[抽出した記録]
======

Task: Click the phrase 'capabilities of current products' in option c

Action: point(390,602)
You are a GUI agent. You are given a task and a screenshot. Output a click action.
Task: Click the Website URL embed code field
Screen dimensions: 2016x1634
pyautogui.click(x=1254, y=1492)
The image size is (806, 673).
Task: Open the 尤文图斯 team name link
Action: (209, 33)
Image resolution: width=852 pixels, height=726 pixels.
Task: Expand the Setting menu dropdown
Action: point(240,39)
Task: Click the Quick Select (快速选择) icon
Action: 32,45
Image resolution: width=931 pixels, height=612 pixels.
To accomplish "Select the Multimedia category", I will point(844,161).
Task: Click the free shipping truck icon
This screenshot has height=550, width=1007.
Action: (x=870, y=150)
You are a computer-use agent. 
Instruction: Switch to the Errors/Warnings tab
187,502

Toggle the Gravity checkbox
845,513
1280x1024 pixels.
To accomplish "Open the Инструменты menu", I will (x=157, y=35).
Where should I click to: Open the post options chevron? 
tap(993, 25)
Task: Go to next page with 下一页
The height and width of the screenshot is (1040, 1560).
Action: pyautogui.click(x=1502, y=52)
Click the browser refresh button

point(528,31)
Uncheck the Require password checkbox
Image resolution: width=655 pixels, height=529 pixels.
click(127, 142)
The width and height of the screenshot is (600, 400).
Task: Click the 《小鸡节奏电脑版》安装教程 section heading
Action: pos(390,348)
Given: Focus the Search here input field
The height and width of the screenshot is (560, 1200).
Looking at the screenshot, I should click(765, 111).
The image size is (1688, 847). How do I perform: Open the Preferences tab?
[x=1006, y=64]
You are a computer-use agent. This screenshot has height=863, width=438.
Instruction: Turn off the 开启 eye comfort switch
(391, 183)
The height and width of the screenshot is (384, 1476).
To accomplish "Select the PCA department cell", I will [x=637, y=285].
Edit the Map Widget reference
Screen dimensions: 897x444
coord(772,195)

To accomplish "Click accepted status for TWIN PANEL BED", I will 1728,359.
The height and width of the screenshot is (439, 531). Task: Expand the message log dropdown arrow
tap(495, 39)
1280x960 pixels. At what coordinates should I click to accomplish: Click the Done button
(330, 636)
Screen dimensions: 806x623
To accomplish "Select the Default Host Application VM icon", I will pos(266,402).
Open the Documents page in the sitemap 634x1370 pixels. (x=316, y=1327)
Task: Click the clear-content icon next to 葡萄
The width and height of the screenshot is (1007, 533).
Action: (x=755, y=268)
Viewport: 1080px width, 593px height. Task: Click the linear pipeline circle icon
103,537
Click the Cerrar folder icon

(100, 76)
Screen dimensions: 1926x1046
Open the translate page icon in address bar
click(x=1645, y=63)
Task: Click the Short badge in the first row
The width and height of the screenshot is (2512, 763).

======

* **作業**: 上の記録を全部、一字一句たがえずに打ち直すこと。

* **作業の出力**:
Task: Click the phrase 'capabilities of current products' in option c

Action: point(390,602)
You are a GUI agent. You are given a task and a screenshot. Output a click action.
Task: Click the Website URL embed code field
Screen dimensions: 2016x1634
pyautogui.click(x=1254, y=1492)
The image size is (806, 673).
Task: Open the 尤文图斯 team name link
Action: (209, 33)
Image resolution: width=852 pixels, height=726 pixels.
Task: Expand the Setting menu dropdown
Action: point(240,39)
Task: Click the Quick Select (快速选择) icon
Action: 32,45
Image resolution: width=931 pixels, height=612 pixels.
To accomplish "Select the Multimedia category", I will point(844,161).
Task: Click the free shipping truck icon
This screenshot has height=550, width=1007.
Action: (x=870, y=150)
You are a computer-use agent. 
Instruction: Switch to the Errors/Warnings tab
187,502

Toggle the Gravity checkbox
845,513
1280x1024 pixels.
To accomplish "Open the Инструменты menu", I will (x=157, y=35).
Where should I click to: Open the post options chevron? 
tap(993, 25)
Task: Go to next page with 下一页
The height and width of the screenshot is (1040, 1560).
Action: pyautogui.click(x=1502, y=52)
Click the browser refresh button

point(528,31)
Uncheck the Require password checkbox
Image resolution: width=655 pixels, height=529 pixels.
click(127, 142)
The width and height of the screenshot is (600, 400).
Task: Click the 《小鸡节奏电脑版》安装教程 section heading
Action: pos(390,348)
Given: Focus the Search here input field
The height and width of the screenshot is (560, 1200).
Looking at the screenshot, I should click(765, 111).
The image size is (1688, 847). How do I perform: Open the Preferences tab?
[x=1006, y=64]
You are a computer-use agent. This screenshot has height=863, width=438.
Instruction: Turn off the 开启 eye comfort switch
(391, 183)
The height and width of the screenshot is (384, 1476).
To accomplish "Select the PCA department cell", I will [x=637, y=285].
Edit the Map Widget reference
Screen dimensions: 897x444
coord(772,195)

To accomplish "Click accepted status for TWIN PANEL BED", I will 1728,359.
The height and width of the screenshot is (439, 531). Task: Expand the message log dropdown arrow
tap(495, 39)
1280x960 pixels. At what coordinates should I click to accomplish: Click the Done button
(330, 636)
Screen dimensions: 806x623
To accomplish "Select the Default Host Application VM icon", I will pos(266,402).
Open the Documents page in the sitemap 634x1370 pixels. (x=316, y=1327)
Task: Click the clear-content icon next to 葡萄
The width and height of the screenshot is (1007, 533).
Action: (x=755, y=268)
Viewport: 1080px width, 593px height. Task: Click the linear pipeline circle icon
103,537
Click the Cerrar folder icon

(100, 76)
Screen dimensions: 1926x1046
Open the translate page icon in address bar
click(x=1645, y=63)
Task: Click the Short badge in the first row
The width and height of the screenshot is (2512, 763).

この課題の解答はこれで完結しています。